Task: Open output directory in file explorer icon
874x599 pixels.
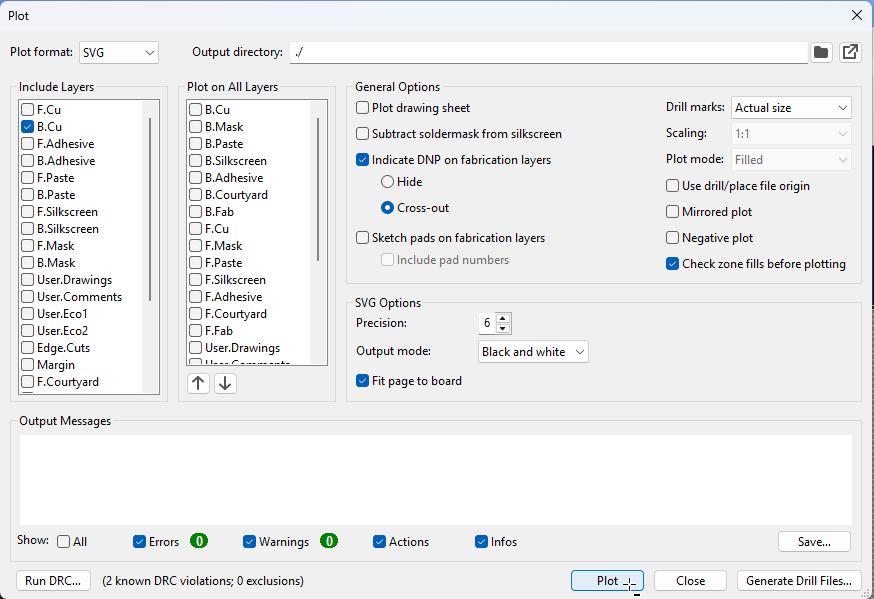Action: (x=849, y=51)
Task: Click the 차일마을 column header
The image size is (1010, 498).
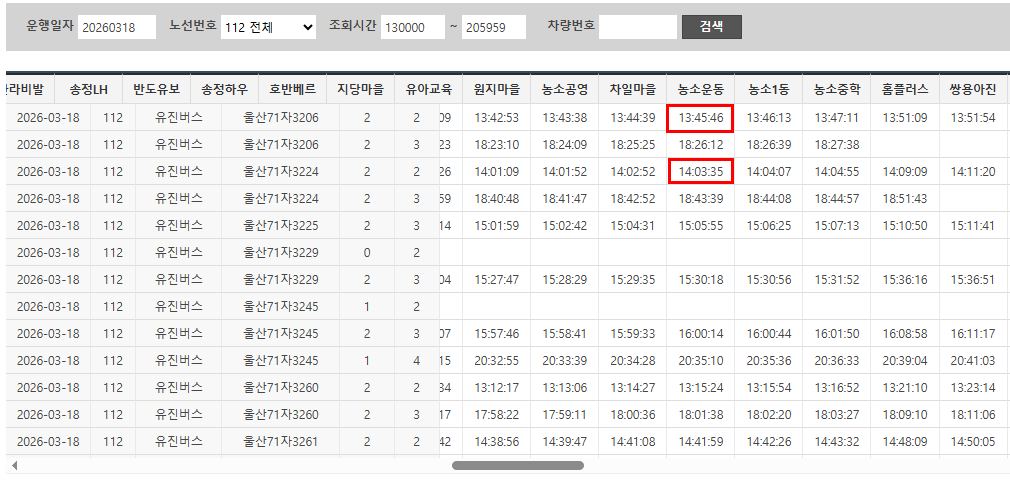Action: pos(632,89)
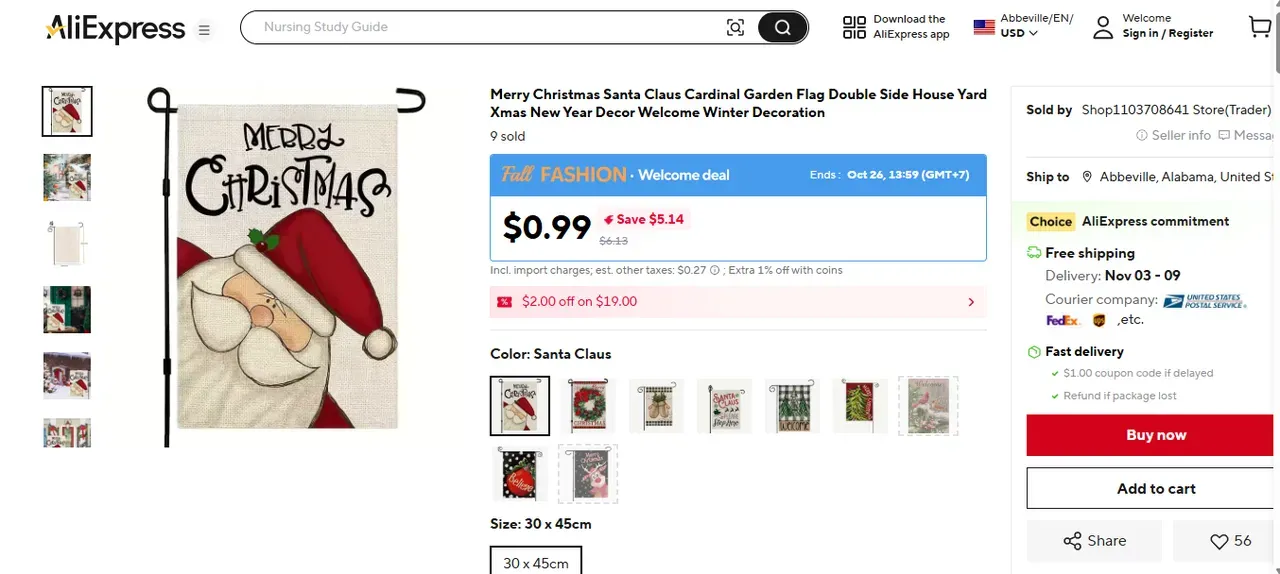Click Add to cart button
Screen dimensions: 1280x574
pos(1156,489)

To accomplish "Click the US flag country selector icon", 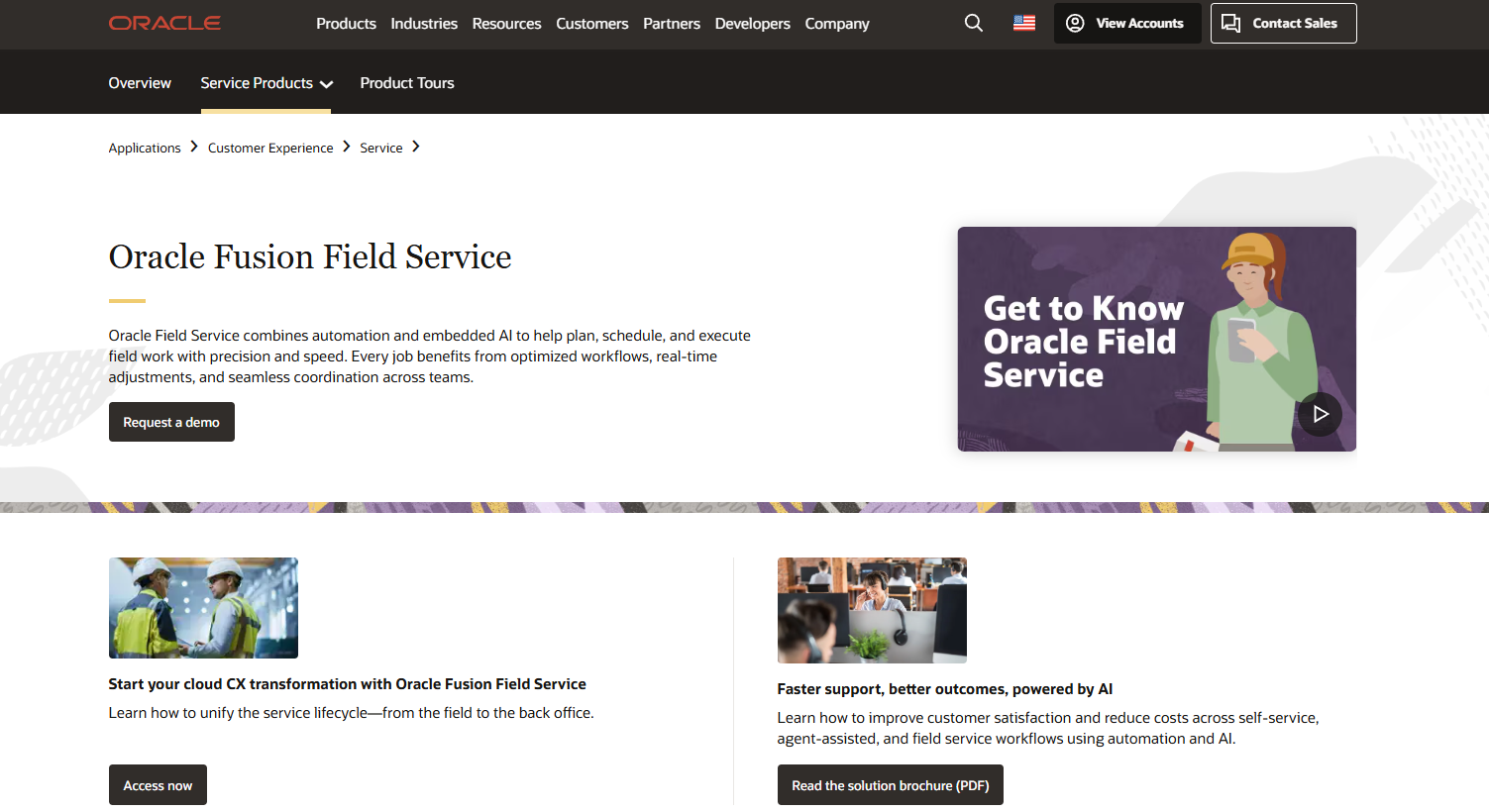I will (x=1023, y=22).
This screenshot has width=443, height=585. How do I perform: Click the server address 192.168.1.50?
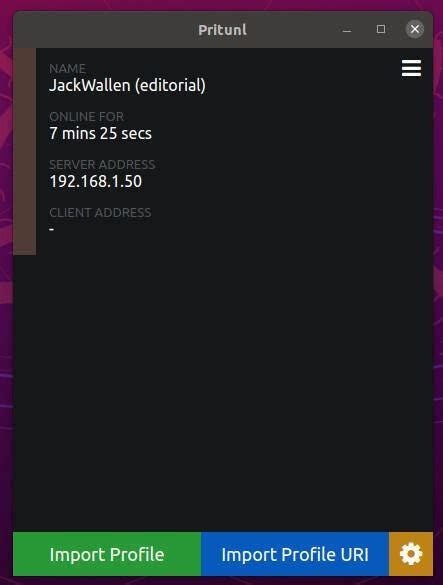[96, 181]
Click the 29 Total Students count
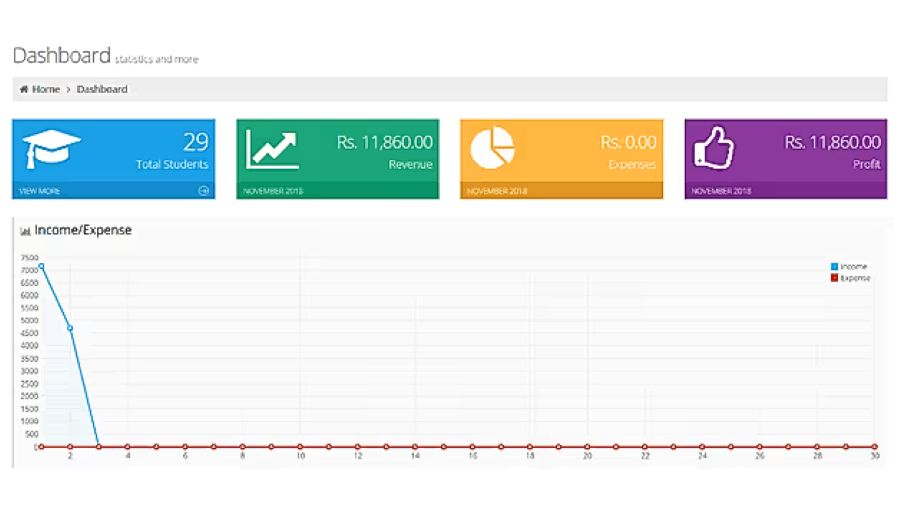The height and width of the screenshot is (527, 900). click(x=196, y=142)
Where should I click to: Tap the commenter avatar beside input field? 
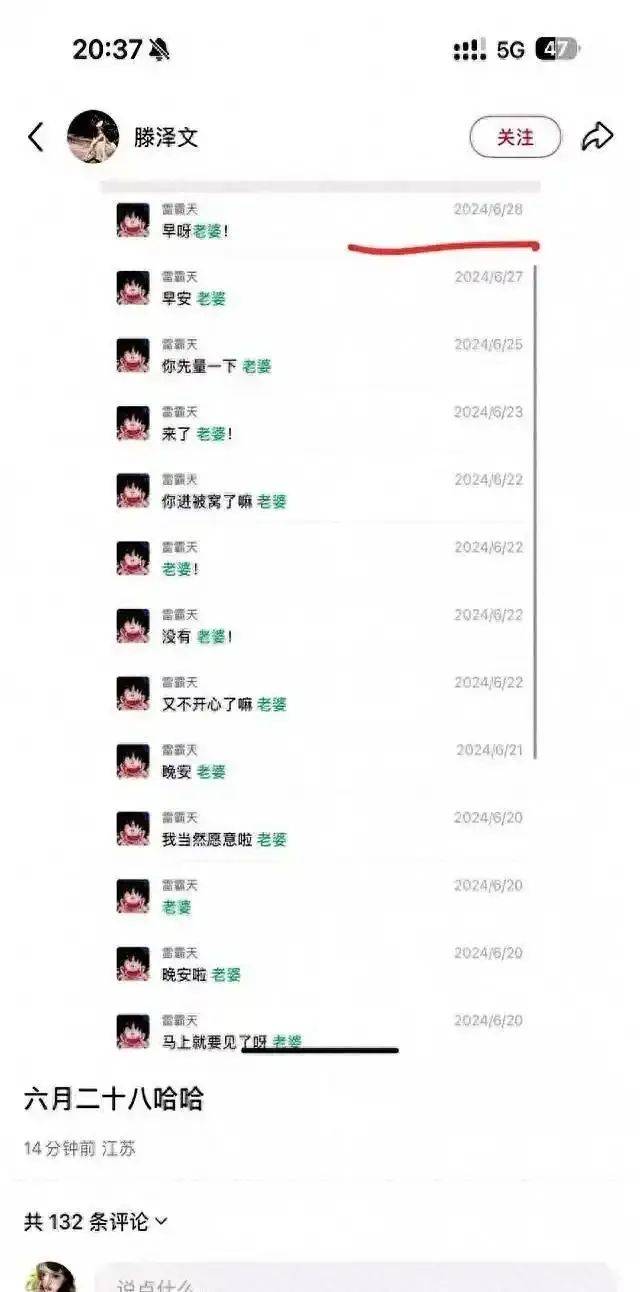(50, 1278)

┄┄┄┄┄┄

Exercise details
Word for word, set down the lines from the line with "Click the 29 Total Students count" through the last line of the entries, and nothing else; the pictures stay out.

Solution for this task
Click the 29 Total Students count
The height and width of the screenshot is (527, 900). click(x=196, y=142)
Where should I click to: Tap the commenter avatar beside input field? 
(50, 1278)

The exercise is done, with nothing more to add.